- [ABOUT THIS TASK]:
State only how many lines of the records contain the string "cell".

(SUPPLIED RECORDS begins)

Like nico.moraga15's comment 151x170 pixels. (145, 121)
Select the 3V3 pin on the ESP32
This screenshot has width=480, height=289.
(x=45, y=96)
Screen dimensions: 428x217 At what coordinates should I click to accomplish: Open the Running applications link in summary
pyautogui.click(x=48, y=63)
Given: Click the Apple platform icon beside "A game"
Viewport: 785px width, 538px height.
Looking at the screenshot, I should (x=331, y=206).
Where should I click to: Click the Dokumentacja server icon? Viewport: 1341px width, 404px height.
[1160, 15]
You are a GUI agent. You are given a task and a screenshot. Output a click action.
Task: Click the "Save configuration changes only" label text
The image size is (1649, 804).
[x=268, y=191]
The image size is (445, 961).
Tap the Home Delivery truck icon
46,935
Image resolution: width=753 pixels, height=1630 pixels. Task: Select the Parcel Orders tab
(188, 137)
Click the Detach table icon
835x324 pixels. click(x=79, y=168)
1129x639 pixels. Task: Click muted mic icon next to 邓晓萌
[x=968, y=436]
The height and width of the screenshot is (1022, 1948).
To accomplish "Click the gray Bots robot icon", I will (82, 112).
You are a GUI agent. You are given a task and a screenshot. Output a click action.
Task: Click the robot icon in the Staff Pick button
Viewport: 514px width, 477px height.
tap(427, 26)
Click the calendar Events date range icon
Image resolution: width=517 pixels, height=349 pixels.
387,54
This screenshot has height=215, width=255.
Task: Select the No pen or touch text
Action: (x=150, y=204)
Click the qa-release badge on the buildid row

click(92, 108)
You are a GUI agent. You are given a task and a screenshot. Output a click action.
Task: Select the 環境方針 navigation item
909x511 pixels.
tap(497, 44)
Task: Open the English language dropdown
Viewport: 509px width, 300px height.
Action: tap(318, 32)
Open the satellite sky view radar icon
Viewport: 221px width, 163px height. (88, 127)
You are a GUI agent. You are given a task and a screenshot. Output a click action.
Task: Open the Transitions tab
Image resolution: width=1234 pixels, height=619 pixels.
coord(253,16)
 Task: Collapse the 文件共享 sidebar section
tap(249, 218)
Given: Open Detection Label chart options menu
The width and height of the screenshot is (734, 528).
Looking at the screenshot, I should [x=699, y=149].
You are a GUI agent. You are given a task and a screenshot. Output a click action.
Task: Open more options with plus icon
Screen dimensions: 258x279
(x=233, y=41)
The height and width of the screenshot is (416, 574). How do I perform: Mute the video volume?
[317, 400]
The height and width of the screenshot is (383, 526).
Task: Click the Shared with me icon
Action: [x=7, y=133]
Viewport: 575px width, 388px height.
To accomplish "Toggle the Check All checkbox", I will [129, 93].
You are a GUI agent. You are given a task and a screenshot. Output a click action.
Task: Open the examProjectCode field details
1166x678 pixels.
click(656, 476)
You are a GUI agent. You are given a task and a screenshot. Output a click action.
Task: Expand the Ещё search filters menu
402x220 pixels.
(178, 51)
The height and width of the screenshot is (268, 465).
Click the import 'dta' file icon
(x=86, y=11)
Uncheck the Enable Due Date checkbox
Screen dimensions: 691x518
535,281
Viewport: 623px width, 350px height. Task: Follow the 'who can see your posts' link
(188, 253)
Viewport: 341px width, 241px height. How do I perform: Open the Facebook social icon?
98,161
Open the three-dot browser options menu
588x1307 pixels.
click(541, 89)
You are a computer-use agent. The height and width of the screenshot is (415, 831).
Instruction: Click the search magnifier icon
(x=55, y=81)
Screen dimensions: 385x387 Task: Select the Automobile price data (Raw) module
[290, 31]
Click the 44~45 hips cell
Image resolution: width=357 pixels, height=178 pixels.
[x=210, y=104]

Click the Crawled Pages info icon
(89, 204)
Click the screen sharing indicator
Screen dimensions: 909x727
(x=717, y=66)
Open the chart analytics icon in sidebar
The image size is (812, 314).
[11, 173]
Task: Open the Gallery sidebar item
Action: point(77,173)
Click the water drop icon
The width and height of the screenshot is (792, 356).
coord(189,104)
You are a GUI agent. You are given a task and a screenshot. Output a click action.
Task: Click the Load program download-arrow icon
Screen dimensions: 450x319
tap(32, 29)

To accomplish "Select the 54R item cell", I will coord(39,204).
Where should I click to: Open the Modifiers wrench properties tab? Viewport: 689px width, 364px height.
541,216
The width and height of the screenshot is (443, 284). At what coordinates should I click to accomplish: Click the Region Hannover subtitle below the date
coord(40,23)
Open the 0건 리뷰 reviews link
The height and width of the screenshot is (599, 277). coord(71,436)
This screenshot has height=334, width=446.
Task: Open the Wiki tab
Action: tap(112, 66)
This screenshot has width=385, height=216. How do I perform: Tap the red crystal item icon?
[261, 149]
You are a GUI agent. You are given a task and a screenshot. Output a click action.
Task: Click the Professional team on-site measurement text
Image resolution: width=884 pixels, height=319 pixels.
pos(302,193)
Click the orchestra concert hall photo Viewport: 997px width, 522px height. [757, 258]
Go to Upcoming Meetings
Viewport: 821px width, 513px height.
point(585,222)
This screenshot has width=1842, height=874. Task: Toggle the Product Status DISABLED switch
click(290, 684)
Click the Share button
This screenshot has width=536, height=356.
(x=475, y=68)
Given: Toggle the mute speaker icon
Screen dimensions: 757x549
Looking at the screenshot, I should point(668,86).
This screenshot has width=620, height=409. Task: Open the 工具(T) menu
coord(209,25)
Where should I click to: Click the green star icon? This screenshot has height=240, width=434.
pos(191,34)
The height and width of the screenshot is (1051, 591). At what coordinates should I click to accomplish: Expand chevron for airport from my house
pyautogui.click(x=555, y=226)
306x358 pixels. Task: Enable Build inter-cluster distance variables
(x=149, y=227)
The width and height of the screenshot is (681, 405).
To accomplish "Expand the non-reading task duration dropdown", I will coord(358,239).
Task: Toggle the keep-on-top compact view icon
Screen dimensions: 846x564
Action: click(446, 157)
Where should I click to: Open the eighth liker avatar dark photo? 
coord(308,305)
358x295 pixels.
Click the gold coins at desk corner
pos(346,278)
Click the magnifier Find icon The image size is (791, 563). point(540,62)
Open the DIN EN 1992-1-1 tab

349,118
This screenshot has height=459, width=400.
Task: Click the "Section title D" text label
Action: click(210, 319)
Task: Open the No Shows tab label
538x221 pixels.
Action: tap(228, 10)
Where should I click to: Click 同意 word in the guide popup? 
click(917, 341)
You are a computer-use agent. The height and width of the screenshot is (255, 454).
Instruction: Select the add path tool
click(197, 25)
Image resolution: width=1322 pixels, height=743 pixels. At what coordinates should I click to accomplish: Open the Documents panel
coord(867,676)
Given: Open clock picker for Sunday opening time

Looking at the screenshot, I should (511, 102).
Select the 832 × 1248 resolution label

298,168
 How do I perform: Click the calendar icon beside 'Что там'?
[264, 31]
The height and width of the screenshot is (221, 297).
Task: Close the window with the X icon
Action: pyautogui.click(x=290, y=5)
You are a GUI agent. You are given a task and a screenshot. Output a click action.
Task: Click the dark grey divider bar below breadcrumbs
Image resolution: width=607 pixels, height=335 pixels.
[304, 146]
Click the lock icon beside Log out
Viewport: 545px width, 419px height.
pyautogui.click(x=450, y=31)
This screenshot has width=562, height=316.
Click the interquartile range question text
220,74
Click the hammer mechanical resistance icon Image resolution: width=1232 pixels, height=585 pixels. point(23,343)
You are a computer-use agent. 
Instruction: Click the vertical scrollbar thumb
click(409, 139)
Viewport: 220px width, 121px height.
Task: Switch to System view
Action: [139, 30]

(SUPPLIED RECORDS ends)

- [ANSWER FOR THE TASK]:
2